Exercise details>
Examine each line of the data. Copy the line if it includes the word "agent".

Saved entries:
● ● ● ●

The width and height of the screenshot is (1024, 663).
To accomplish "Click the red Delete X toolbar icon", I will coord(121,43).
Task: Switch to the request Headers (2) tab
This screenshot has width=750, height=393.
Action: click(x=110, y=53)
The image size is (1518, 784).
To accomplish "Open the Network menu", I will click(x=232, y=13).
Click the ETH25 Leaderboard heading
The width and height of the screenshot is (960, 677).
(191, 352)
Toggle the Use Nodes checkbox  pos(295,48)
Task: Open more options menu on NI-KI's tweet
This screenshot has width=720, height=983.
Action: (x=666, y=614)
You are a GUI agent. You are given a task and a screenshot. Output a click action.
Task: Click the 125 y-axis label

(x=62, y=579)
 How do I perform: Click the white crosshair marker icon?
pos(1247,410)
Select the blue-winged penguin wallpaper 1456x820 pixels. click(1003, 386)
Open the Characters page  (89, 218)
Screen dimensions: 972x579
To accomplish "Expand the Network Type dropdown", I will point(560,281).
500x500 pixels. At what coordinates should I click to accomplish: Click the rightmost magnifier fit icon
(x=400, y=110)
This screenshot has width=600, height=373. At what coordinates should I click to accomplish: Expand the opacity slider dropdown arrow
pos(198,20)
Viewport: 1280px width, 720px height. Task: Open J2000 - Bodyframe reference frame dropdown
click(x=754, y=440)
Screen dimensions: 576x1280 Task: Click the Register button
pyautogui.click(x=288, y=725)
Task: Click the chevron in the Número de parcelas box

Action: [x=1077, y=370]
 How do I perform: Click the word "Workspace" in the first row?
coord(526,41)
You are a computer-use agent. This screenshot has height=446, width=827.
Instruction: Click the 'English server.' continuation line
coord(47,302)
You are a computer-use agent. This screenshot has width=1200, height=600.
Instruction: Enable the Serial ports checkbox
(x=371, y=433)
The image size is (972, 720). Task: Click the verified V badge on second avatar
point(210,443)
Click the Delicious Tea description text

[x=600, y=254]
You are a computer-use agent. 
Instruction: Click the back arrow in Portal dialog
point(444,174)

● ● ● ●

Response area>
You are a GUI agent. You are given a task and a screenshot. Output a click action.
You are a computer-use agent. This screenshot has height=446, width=827.
You are a computer-use agent. This screenshot has width=1200, height=600.
You are a computer-use agent. 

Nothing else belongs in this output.